I'm with you though, I'm not a fan of creationism, but I have never equated it to a level of evil. I see you're point in doing so, but I can see the flip side of the coin with those who still hold to creationism.

For me, it came down to seeing how much Scientific information there is available about Evolution and the origins of the universe, after fighting it for so many years.

On a side note, the evidence that I used to fight it wasn't the footprint by footprint, it was the carbon atom found in the earth which wouldn't survive more than 6000 years, thus a young earth is the only possible conclusion.

The problem for me was that I felt like giving up on creationism was saying that God didn't do the miracles he claimed, it wasn't till about a year ago that I realized with all the minute details that must be attended in order for human life to continue, there must be some intelligence behind the whole proposition.

I've got a copy of Thank God for Evolution on my computer, at one time they offered it for free on their website. If you can't find it on there shoot me an email and I'll send you the PDF.

Andrew said...

Hey Matt,

Yea...the Flood comes next :-).

"Evil"? I've thought long and hard about this. I know the folks with whom I disagree are well-meaning. But the stuff they are peddling is so, so damaging.

I know this is a really big deal in America. In the UK, you'd be hard pressed to find many young-earth creationists, happily. But most believing folks would be ambivalent about it. I don't think I can sit idly by, though.

I think I have the PDF of the book. But, though I read a lot at the computer, I think I need a paper copy to sit down and read.

americanRuth said...

Wondering if you've looked into BioLogos, and what you think of them? http://biologos.org/about

Andrew said...

Hi @Americanruth, no, I'd not seen that before. I have some sympathy with it - theirs is probably just the perspective I'd have had ten years ago or so.

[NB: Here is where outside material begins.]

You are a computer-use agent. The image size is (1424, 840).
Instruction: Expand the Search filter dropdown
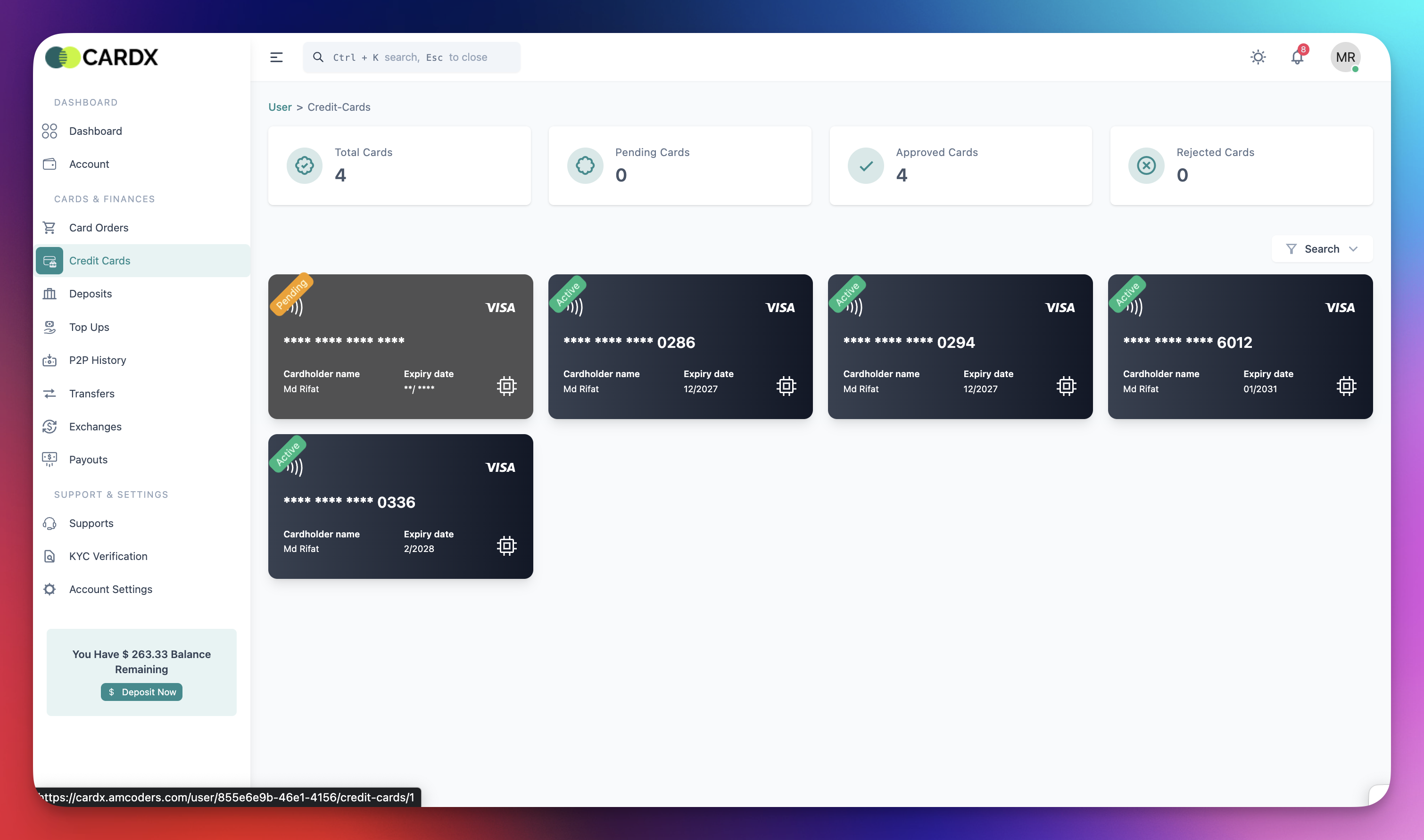pos(1322,249)
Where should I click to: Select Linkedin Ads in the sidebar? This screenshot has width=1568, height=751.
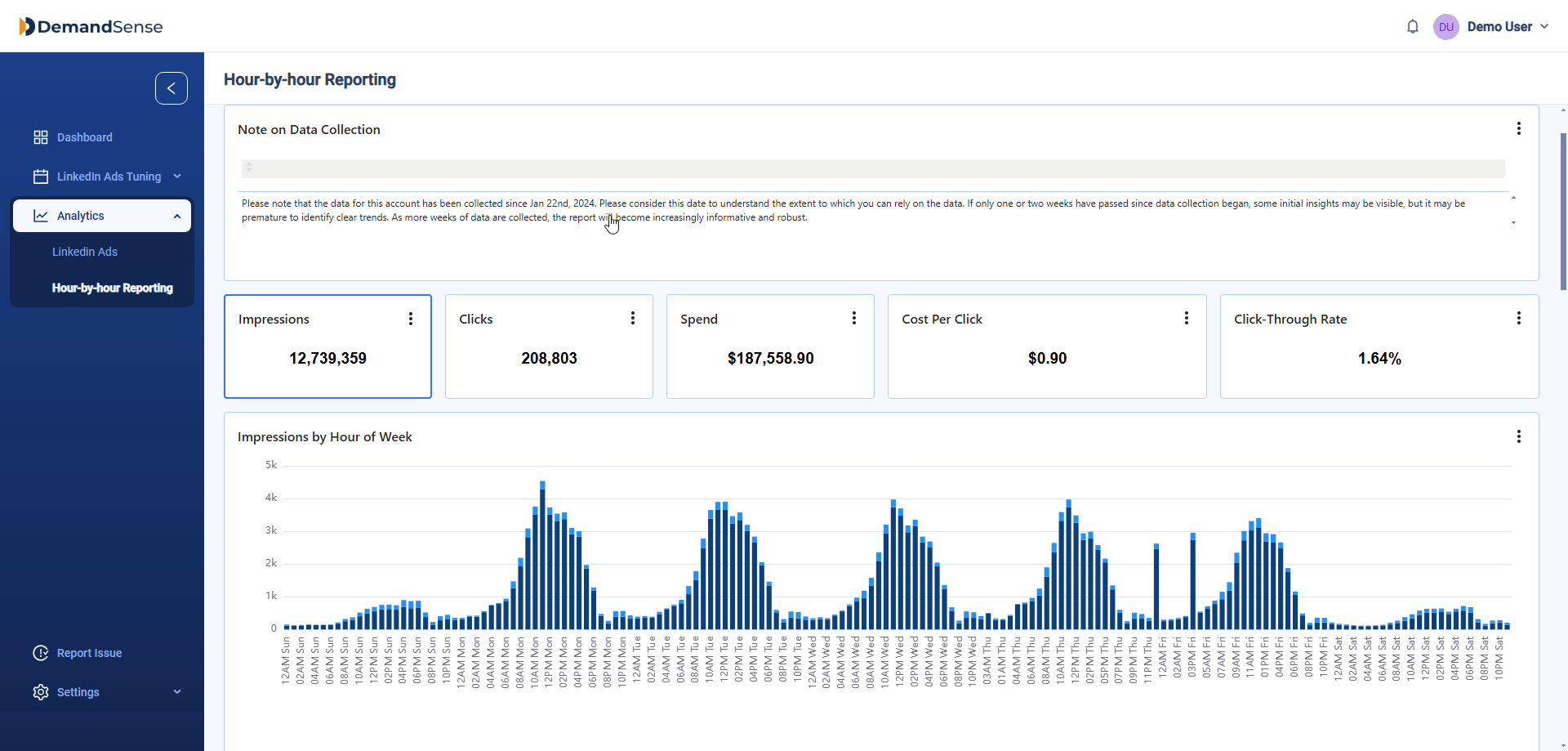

But trying to do the work they're doing whilst retaining a fully evangelical hermeneutic is like ... trying to do philosophy- theology with one hand tied behind your back. Somehow, it doesn't seem quite to work - as evidenced by some of the creaks, e.g. in the comparison with the essays by Keller in the forums section.

I'm rather more persuaded by the "thank God for evolution" guy - previously mentioned in the comments. He's altogether more positive and constructive - and liberal, and not referenced by the biologos people. Sadly, his book is not such a good read, which is why I've never gotten around to reviewing it here.